Manitoba 150 is offering 50 blanket exercises across the province, bringing an opportunity to share truth from Indigenous culture and past to all Manitobans.

"As a province, it is important that we embrace every opportunity to further enrich the ongoing dialogue between Indigenous Peoples and all Manitobans to move forward on the path to reconciliation," says Monique LaCoste and Stuart Murray, co-Chairs of Manitoba 150.

The Blanket Exercise program will be made available for members of The Manitoba Chamber of Commerce, The Winnipeg Chamber of Commerce, and the Conseil Jeunesse Provincial. The three organizations have partnered together with Manitoba 150 to offer the exercises.

"The Blanket Exercise was developed by KAIROS in collaboration with Indigenous elders, knowledge keepers, and educators. They did it in terms of an opportunity so we can engage with communities for truth-sharing, dialogue, and what have been the effects of colonization on Indigenous people and culture," says Sky Bridges, a board member of Manitoba 150 Host Committee Inc. 

Bridges has been through the blanket exercise and says it an engaging, learning experience. 

"It absolutely hits the mark in terms of helping people to really go through that truth part, in terms of truth and reconciliation. I encourage Manitobans to sign up for this exercise."

The announcement of the 50 virtual Blanket Exercises was made on June 21, which is also National Indigenous Peoples Day. Companies can sign up for one of the events and they will be held on September 30, Orange Shirt Day.

"The KAIROS Blanket Exercise covers more than 500 years in an experiential workshop that aims to foster understanding about our shared history as Indigenous and non-Indigenous Peoples. Everyone is actively involved as they use specific background icons that represent the various historical and current experiences of First Nations, Inuit and later Métis Peoples," Manitoba 150 says in their media announcement. 

It was an Indigenous group of people that brought Manitoba into confederation.

"Manitoba in terms of entering confederation, what is quite unique about our province and the only province is it was created through the Métis People, Louis Riel, and through extension the community," says Bridges.
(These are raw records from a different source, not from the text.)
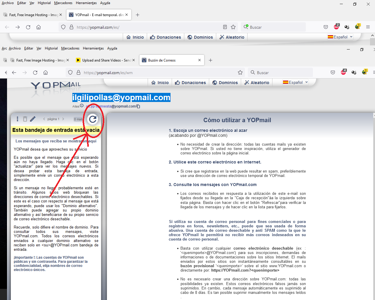The image size is (375, 300).
Task: Click Adblock Plus icon showing badge 4
Action: pyautogui.click(x=343, y=72)
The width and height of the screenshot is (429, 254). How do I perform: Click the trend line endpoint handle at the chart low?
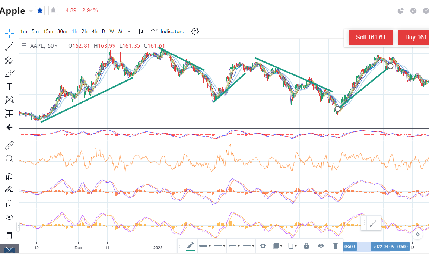click(x=337, y=109)
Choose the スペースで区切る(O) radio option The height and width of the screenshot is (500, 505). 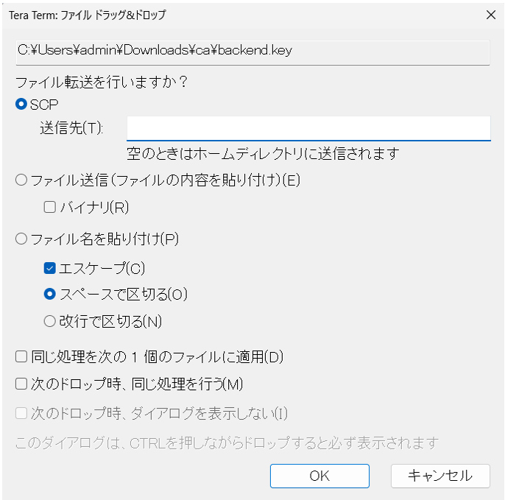click(50, 294)

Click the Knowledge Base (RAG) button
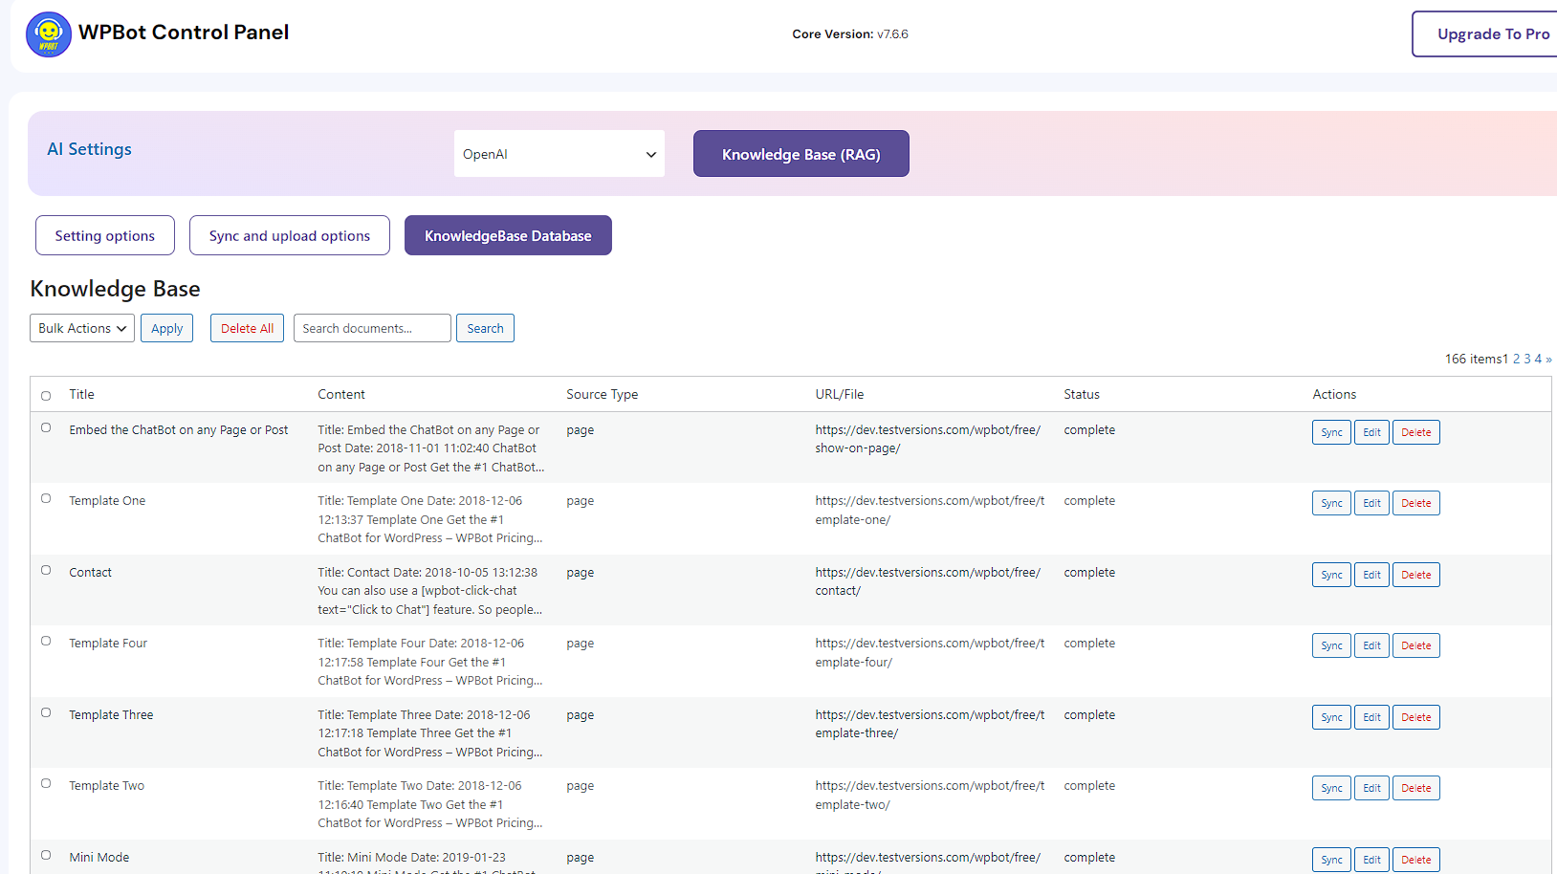pos(800,154)
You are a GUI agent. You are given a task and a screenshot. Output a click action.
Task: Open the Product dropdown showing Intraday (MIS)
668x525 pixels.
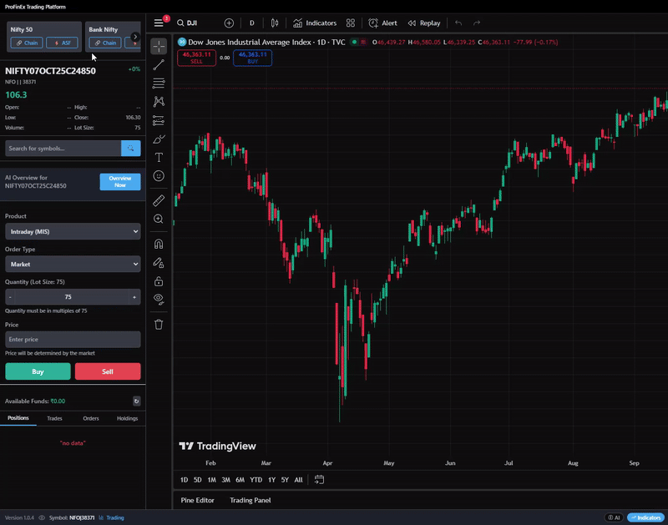[x=73, y=230]
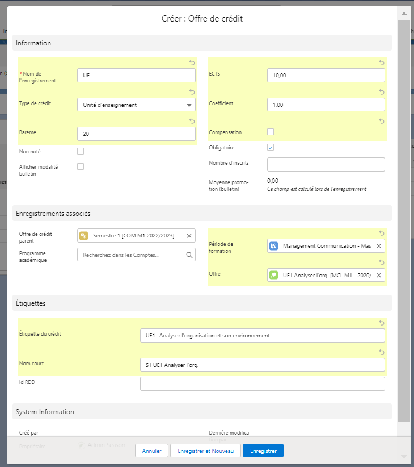Click undo icon above Coefficient field
414x467 pixels.
[381, 91]
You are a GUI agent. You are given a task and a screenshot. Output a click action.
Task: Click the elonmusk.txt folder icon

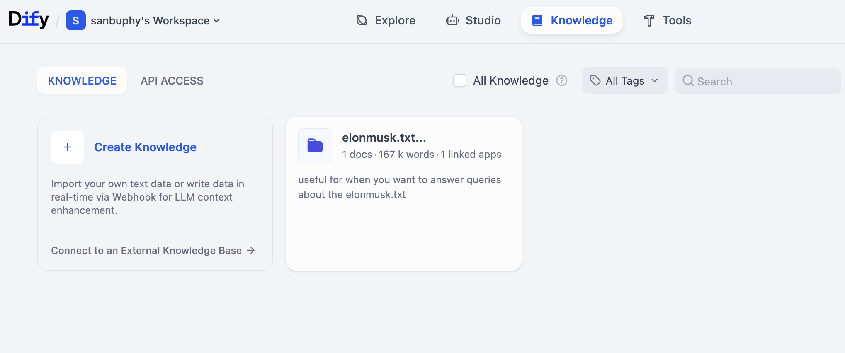(x=315, y=145)
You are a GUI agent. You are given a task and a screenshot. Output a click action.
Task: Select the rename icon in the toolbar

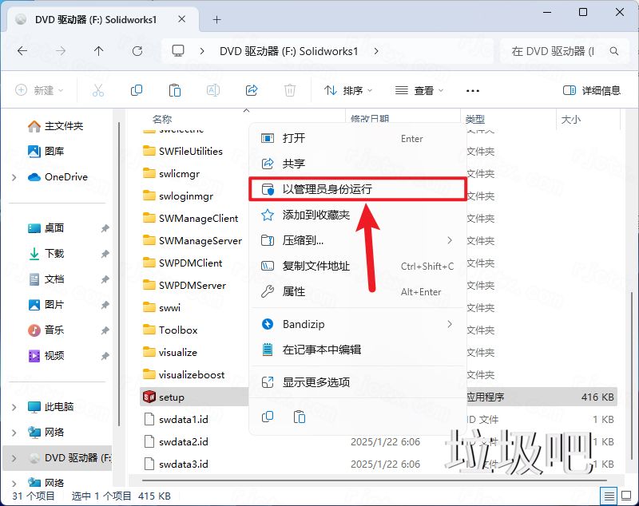tap(212, 89)
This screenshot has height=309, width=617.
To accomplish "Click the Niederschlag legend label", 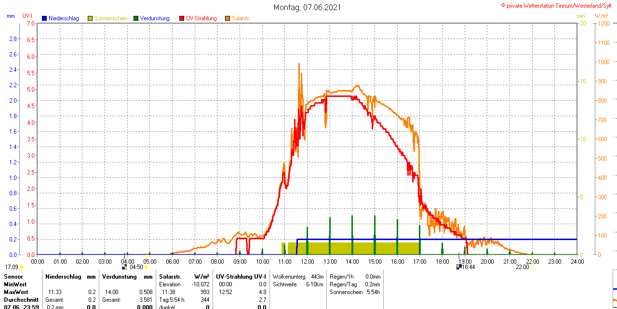I will tap(64, 18).
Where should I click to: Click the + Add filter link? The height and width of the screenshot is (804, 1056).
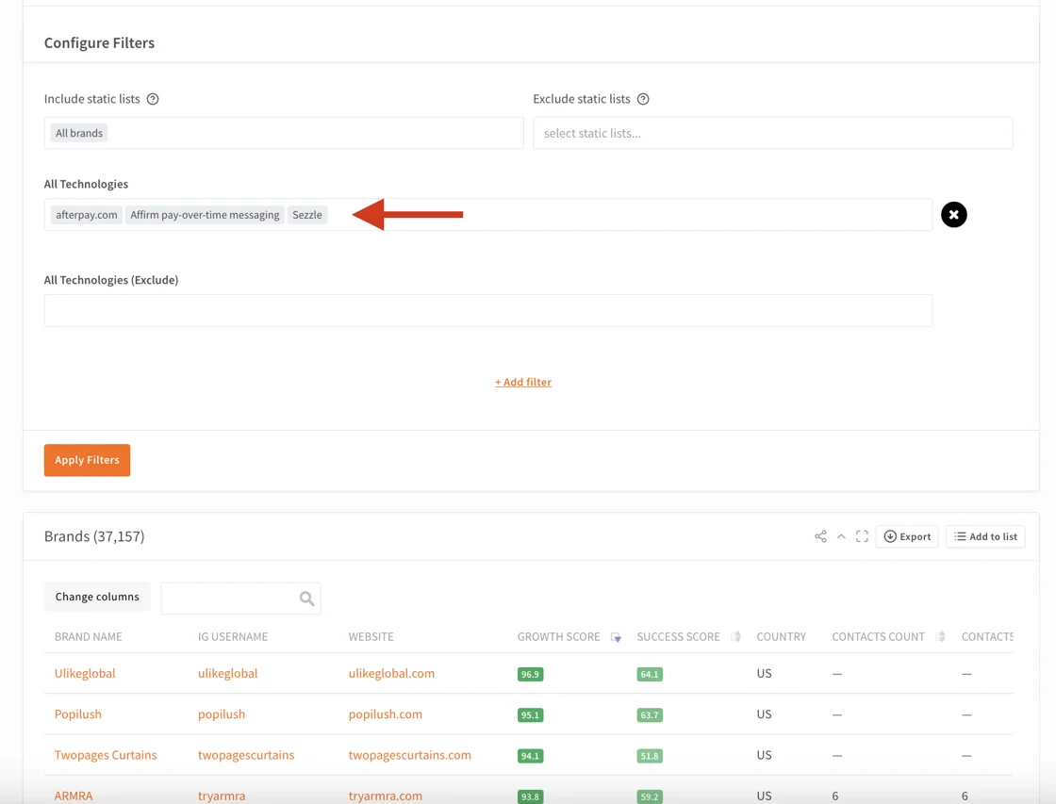(x=523, y=382)
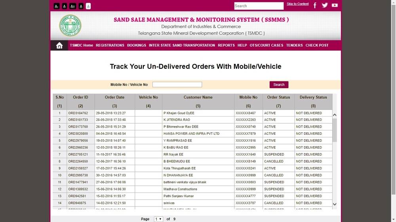Click the A+ increase font size icon
This screenshot has width=396, height=222.
(72, 6)
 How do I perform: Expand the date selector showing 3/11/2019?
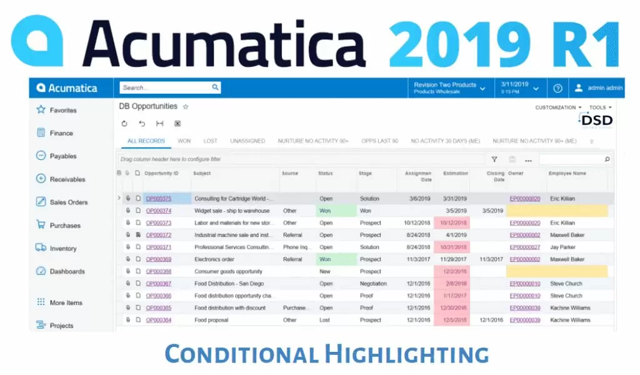[520, 88]
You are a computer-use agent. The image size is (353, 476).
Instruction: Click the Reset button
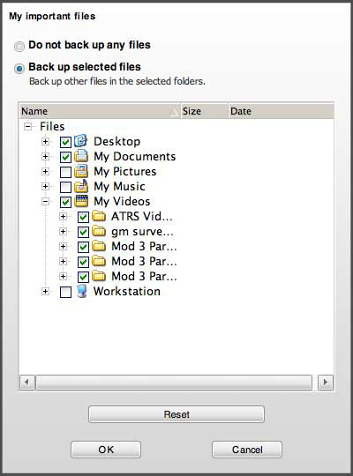click(177, 414)
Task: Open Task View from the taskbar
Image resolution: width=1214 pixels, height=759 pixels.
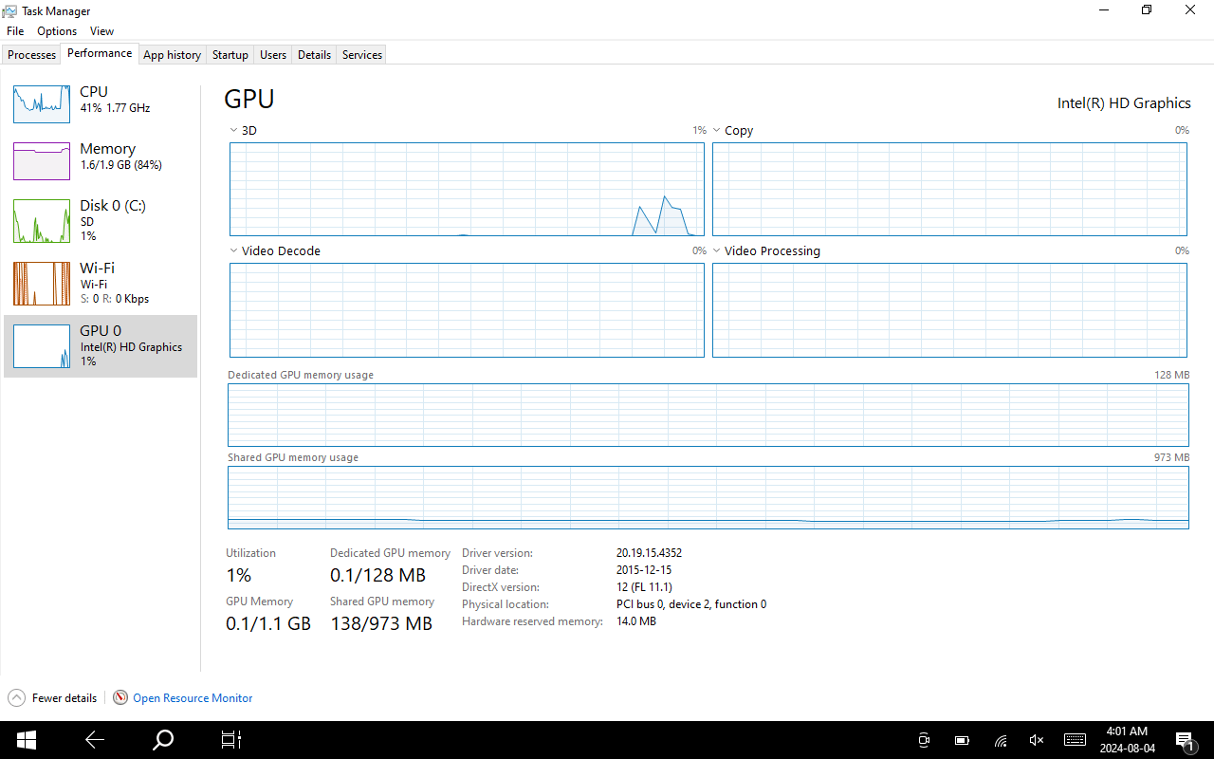Action: point(231,740)
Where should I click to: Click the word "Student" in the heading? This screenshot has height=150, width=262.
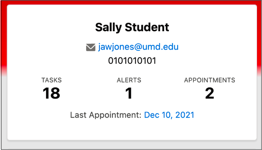(x=147, y=28)
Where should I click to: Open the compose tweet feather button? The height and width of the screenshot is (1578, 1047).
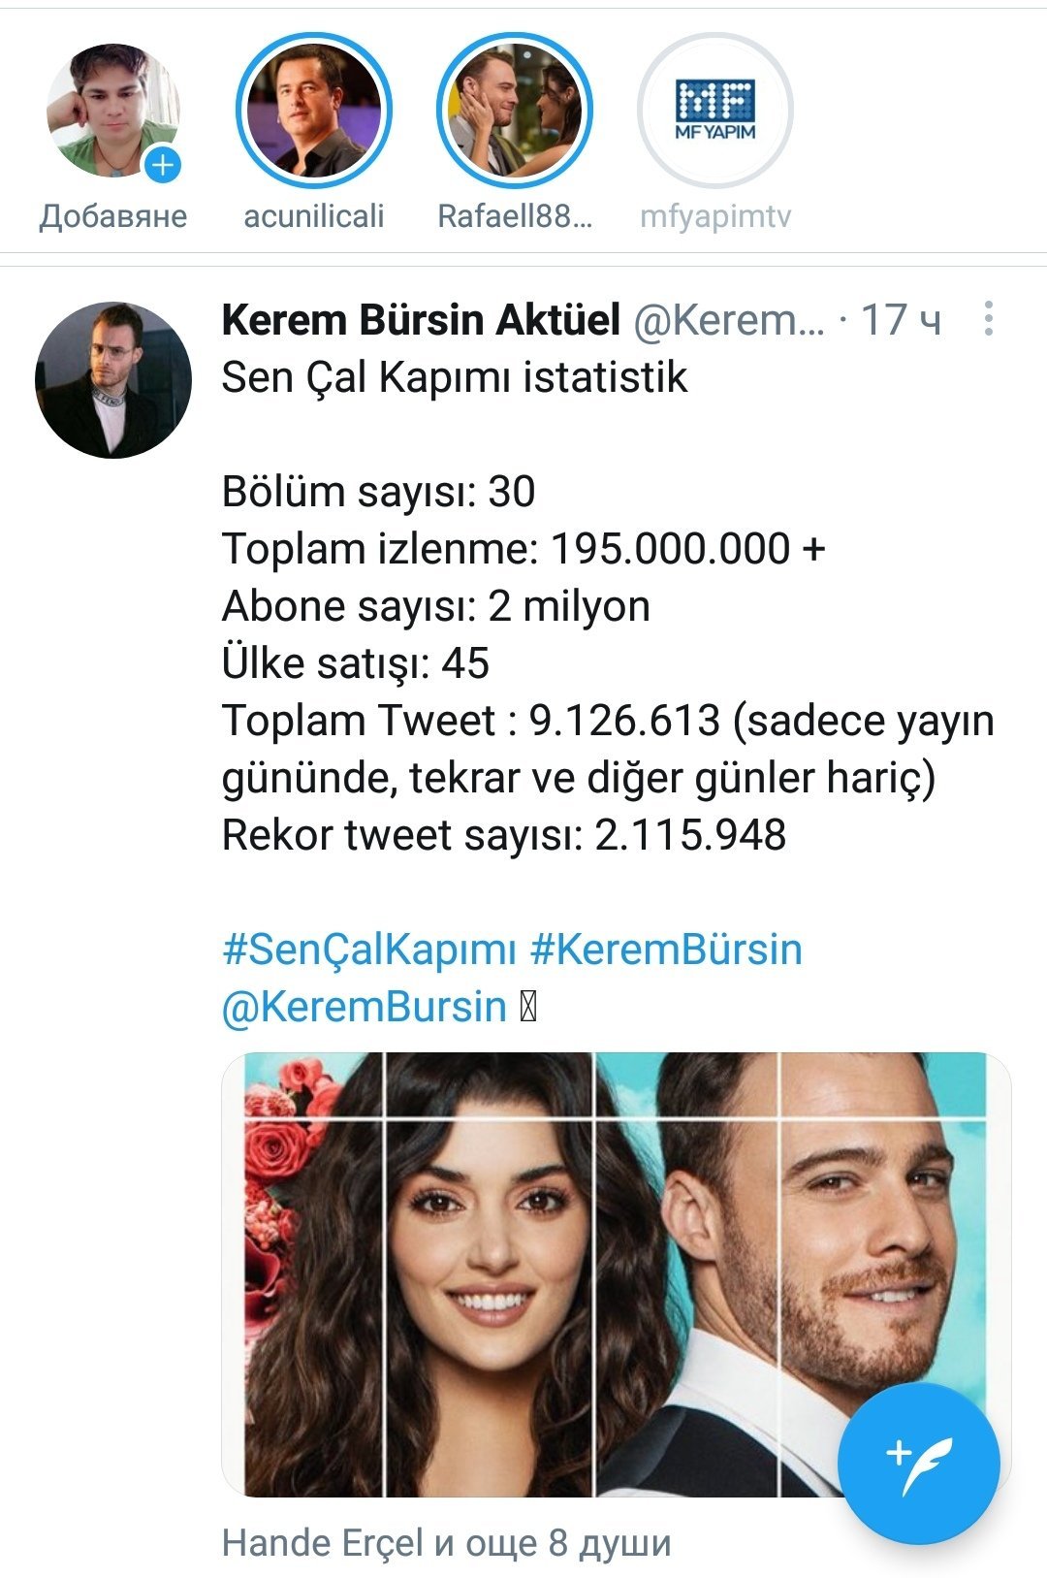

Through events like the blanket exercise or simply learning more about Indigenous culture, Bridges hopes people hear about things like the residential schools as well as rich Indigenous culture. 

"Canadians should be on that journey of fully understanding the story of the First Nations and Metis People who were here. Understanding that history is going to depend on where you are in the country. The Indigenous culture is rich and has something so unique about it," he says.

When it comes to celebrating the nation, Bridges offers a suggestion for July 1. 

"This Canada Day, I would encourage everyone to take some time to learn more about the history of Indigenous people and land acknowledgement. Take your shoes and socks off, stand on that land, and wherever you are, whatever the land acknowledgement is, say 'I'm on Treaty 1, the homeland of the Metis Nation' and you'll feel a different kind of connection."